§ Exercícios propostos:
**a)** De acordo com o trecho sobre a morte de Karol Eller, a que crime o Projeto de Lei nº 5034/2023 busca equiparar as práticas de tentativa de "reversão de sexualidade e de identidade de gênero"?
**b)** Prossiga a redação do trecho sobre a morte de Karol Eller e as práticas de "reversão de sexualidade" a partir de sua última frase.

A propósito deste debate, neste mês foi registrada a morte da influenciadora digital lésbica Karol Eller, 36 anos. Seu corpo foi encontrado com sinais que indicavam a prática de suicídio, um mês após ela ter declarado a renúncia de sua identidade de mulher lésbica para “viver em Cristo”. Antes dessa triste ocorrência, Karol Eller teria participado de retiro espiritual em Minas Gerais, no qual fora incentivada a “renunciar” à sua orientação sexual. Há o registro de manifestações suas no sentido de que “Ele [Deus] me ama como eu estava, mas ele não quer as minhas práticas.” – é um discurso muito semelhante ao da patologização da homossexualidade, porém com uma roupagem religiosa. O falecimento de Karol Eller motivou a comunidade LGBTQIA+ a denunciar, nas redes sociais, práticas de tentativa de “reversão de sexualidade e de identidade de gênero” e seus graves danos sobre a integridade psíquica das suas vítimas. A Deputada Federal Erika Hilton (PSOL-SP) propôs o Projeto de Lei nº 5034/2023, que busca equiparar tais práticas ao crime de tortura, que prevê penas de 2 a 8 anos. Note-se que, neste caso, o tempo de reclusão é de 2 a 8 vezes maior do que o tempo da pena máxima do crime de curandeirismo.

§ Dados fornecidos:
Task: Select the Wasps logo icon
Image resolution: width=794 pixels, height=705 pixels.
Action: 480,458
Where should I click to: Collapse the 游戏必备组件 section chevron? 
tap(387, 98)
--
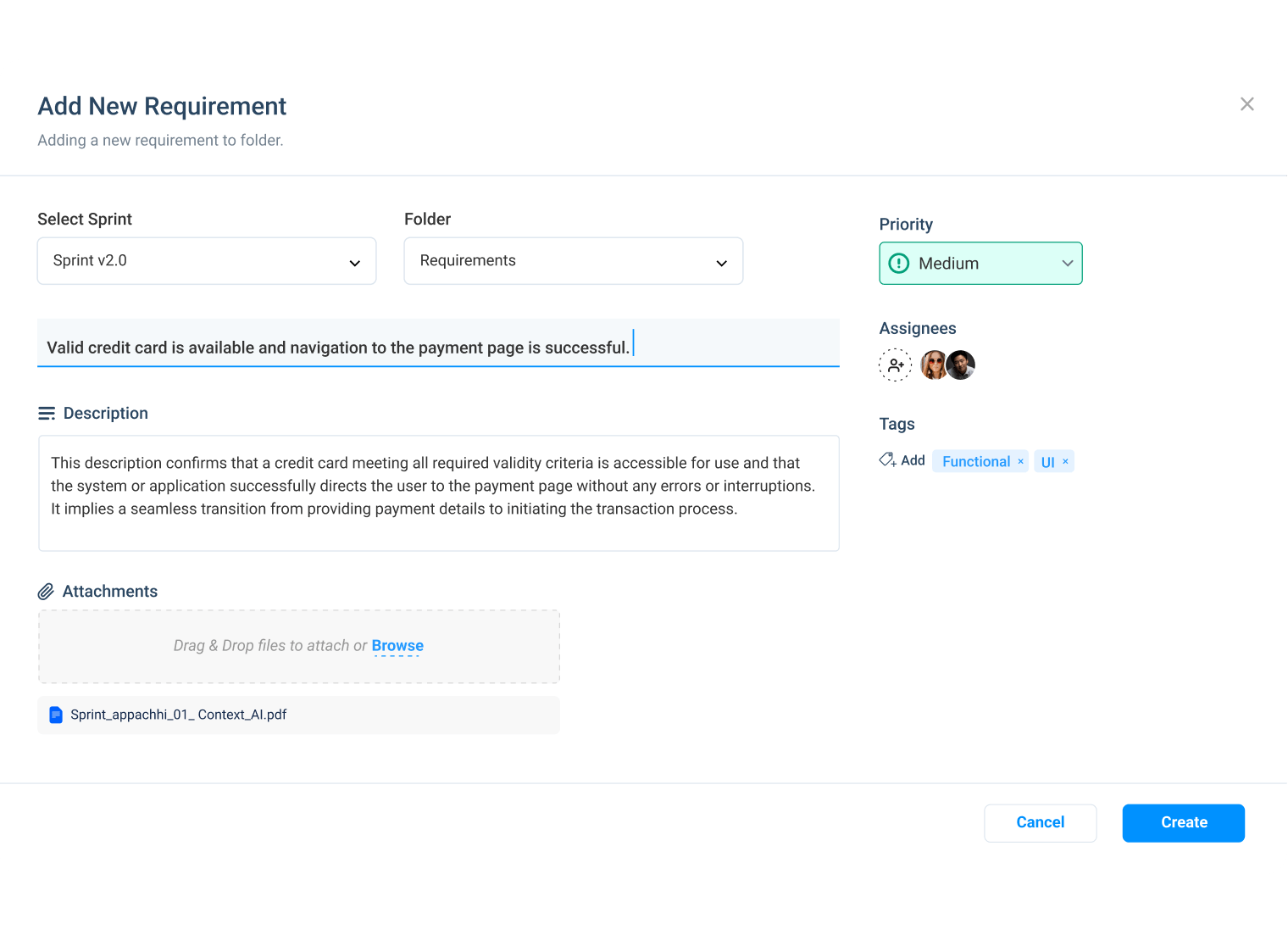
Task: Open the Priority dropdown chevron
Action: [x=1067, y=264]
...
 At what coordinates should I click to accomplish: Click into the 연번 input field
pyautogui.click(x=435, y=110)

§ Respostas às tarefas:
**a)** Ao crime de tortura, que prevê penas de 2 a 8 anos.

**b)**
É interessante perceber que existe todo um debate no direito penal a respeito das diferentes concepções a respeito dele: há quem acredite que ele deve ser usado como ultima ratio (último recurso) para resolver os problemas da sociedade, outras acreditam que ele pode e deve ser usado de modo simbólico, para que o criminoso pense, antes de cometer o crime, no tamanho da pena a que está sujeito. Há, ainda, críticas a respeito do fato de que no plano das ideias as coisas funcionam bem, mas, na prática, nem tanto, isto é, ao criminalizar demais as condutas como forma de resolver os problemas sociais, quem sempre acaba pagando o pato, são sempre os mais fracos: pessoas sem dinheiro para pagar por bons advogados, como pessoas pobres, periféricas e pretas. Debates com este nível de profundidade são essenciais antes da aprovação de propostas de alta relevância social, como o Projeto de Lei nº 5034/2023, que equipara as terapias de “reversão da sexualidade e da identidade de gênero” ao crime de tortura. São projetos que visam proteger nossa comunidade, garantir direitos e a nossa cidadania efetiva. No entanto, estamos tão cansados de precisar nos defendermos de constantes ataques a direitos já garantidos em Lei, que não conseguimos avançar. Estamos presos a um presente que remonta não ao passado recente, pois há 5, 10, 15 anos estávamos avançando em matéria de direitos – do direito ao casamento à criminalização da homotransfobia. Viajamos no tempo e estamos presos a um passado que tem um ar de março de 1964, em que centenas de milhares de famílias não sentiam pudores de saírem às ruas na Marcha da Família com Deus pela Liberdade para defender um modelo reacionário de sociedade.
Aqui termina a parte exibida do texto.